Fig. 7 Average rotation angles of the endoscopic insertion tube shaft to the left before
and after a lecture on the loop-forming method (LFM). By using the LFM, all endoscopists
increased their average leftward rotation angle, and the increase was significant
(P < 0.01).
Discussion
Operation of a gastroscope can be broadly divided into three components: pushing the
insertion tube in and pulling it out, controlling angulation, and rotating the shaft
of the insertion tube. Rotation is an important endoscopic movement that allows a
clear line of sight between the object lens and the target, thereby making procedures
easier and safer. Although doctors routinely perform examinations with a gastroscope
worldwide, there has been little discussion on the ideal way to operate the device.
Many operators naturally bend the endoscopic insertion tube to some extent to rotate
the shaft.
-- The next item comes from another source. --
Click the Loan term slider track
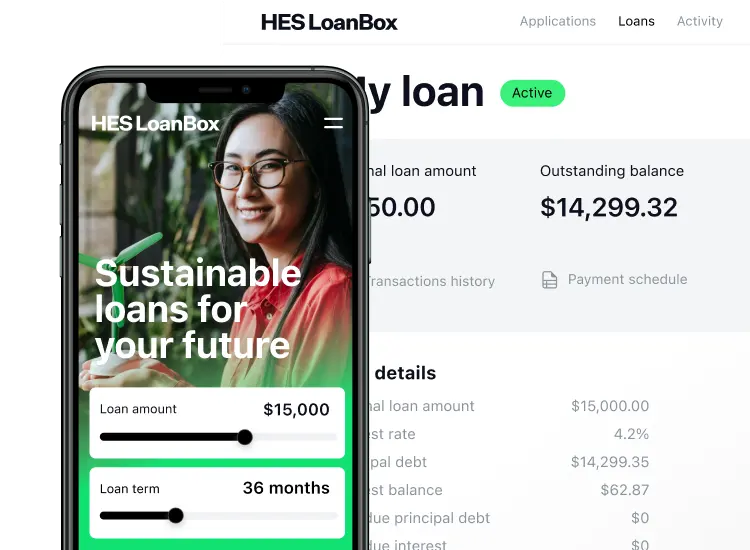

However, no studies have precisely analyzed the mechanism of shaft rotation,
and so a bending method to rotate the shaft of the endoscopic insertion tube has not
been formally introduced until now. We earlier devised a simple model of the LFM to
establish an optimal bending method for shaft rotation [3]. The device for measuring the shaft rotation angle has enabled us to analyze and
discuss this technique in greater detail.
All of the participants in this study initially tilted the control section of the
endoscope downward and leftward when rotating the endoscopic insertion tube shaft
to the left. The average leftward rotation angle was 266° with the conventional method,
which increased by approximately 60° with the LFM. The shape of the loop and degree
of wrist flexion for each endoscopist likely accounted for the variance in rotation
angles. The LFM is most applicable when the insertion tube length into the patient's
body is between 0 and approximately 55 cm as the endoscope used in the present study
does not allow the insertion tube shaft to be bent to a diameter of less than 12 cm.
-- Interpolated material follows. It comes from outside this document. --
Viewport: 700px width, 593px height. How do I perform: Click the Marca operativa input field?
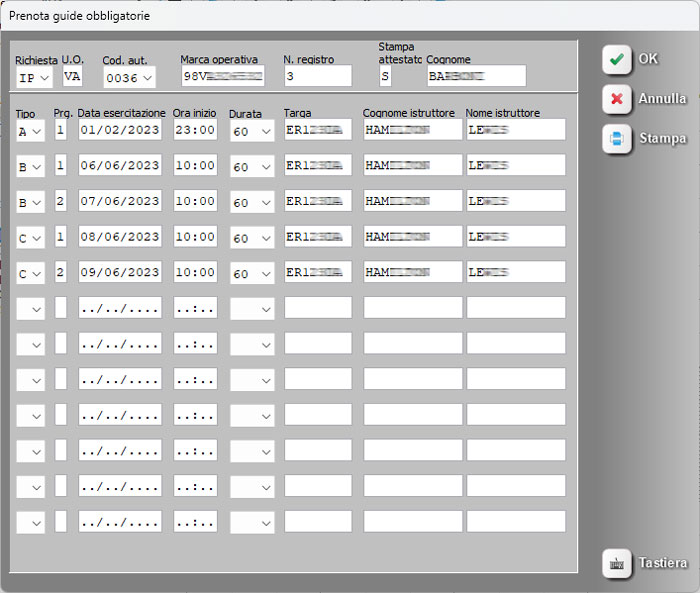222,76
Under these conditions, similar results can be expected in live patients undergoing
gastric endoscopic procedures in a wide range of body positions because the effectiveness
of the LFM depends on the configuration of the loop outside the body.
Although the conventional endoscope rotation style may be a more natural way to rotate
the shaft, we have shown that it has a clear disadvantage for leftward rotation compared
with the LFM. Furthermore, the instrument channel inlet became distanced from the
right hand when the shaft was rotated fully to the left with the ordinary method ([Fig. 2b]). Thus, although a conventional approach may be adequate for screening endoscopy,
handling instruments through the instrument channel may become problematic with the
examiner in such a strained posture. This is a primary reason why the leftward rotation
angle is reduced when endoscopists use instruments with the conventional method. On
the other hand, the leftward rotation angle was significantly increased with the LFM,
and most of the operative angles (0 – 270°) remained available with the examiner in
a comfortable posture without right-hand support of the insertion tube shaft.
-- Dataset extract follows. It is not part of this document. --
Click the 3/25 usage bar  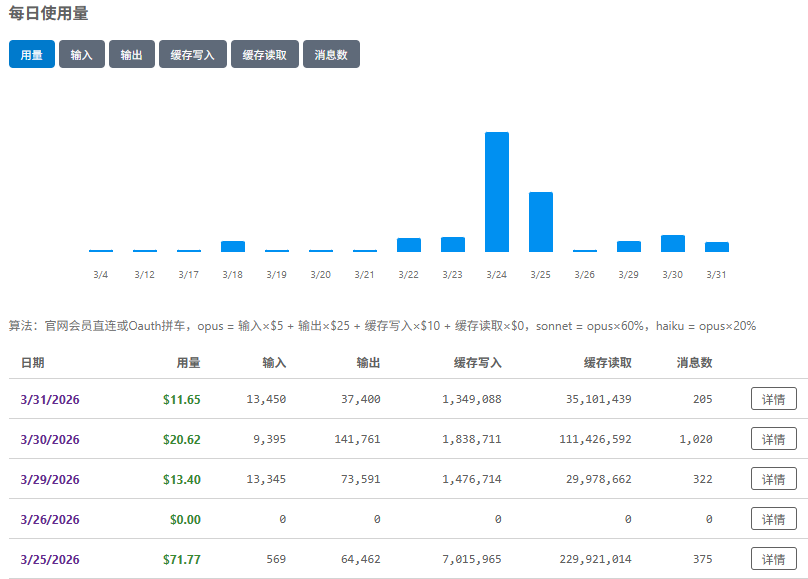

Approximately 360° of total rotation (right plus left) angle are needed for some endoscopic
treatments. Full rotation is especially useful during endoscopic injection sclerotherapy
for esophageal varices [3]. Although near-maximum leftward rotation ( [Fig. 2 b]) may be required to obtain such an angle with a conventional method, only moderate
leftward rotation ([Fig. 4 b]) is needed to obtain this angle with the LFM ([Video 2]). The LFM is also very useful during endoscopic screening procedures, especially
in the fornix and cardia, by allowing operators to examine all areas while in a steady
position ([Video 3]).
In conclusion, we recommend specific instruction in the LFM technique for all endoscopists
to increase the ease and safety of biopsy and therapeutic procedures.
Comparison of methods to rotate the endoscopic insertion tube shaft to the left.
The maximum rotation angle obtained with the conventional method can be achieved with
only moderate movement when the loop-forming method is used.
The endoscopist can examine all areas of the fornix and cardia while in a steady
position when using the loop-forming method.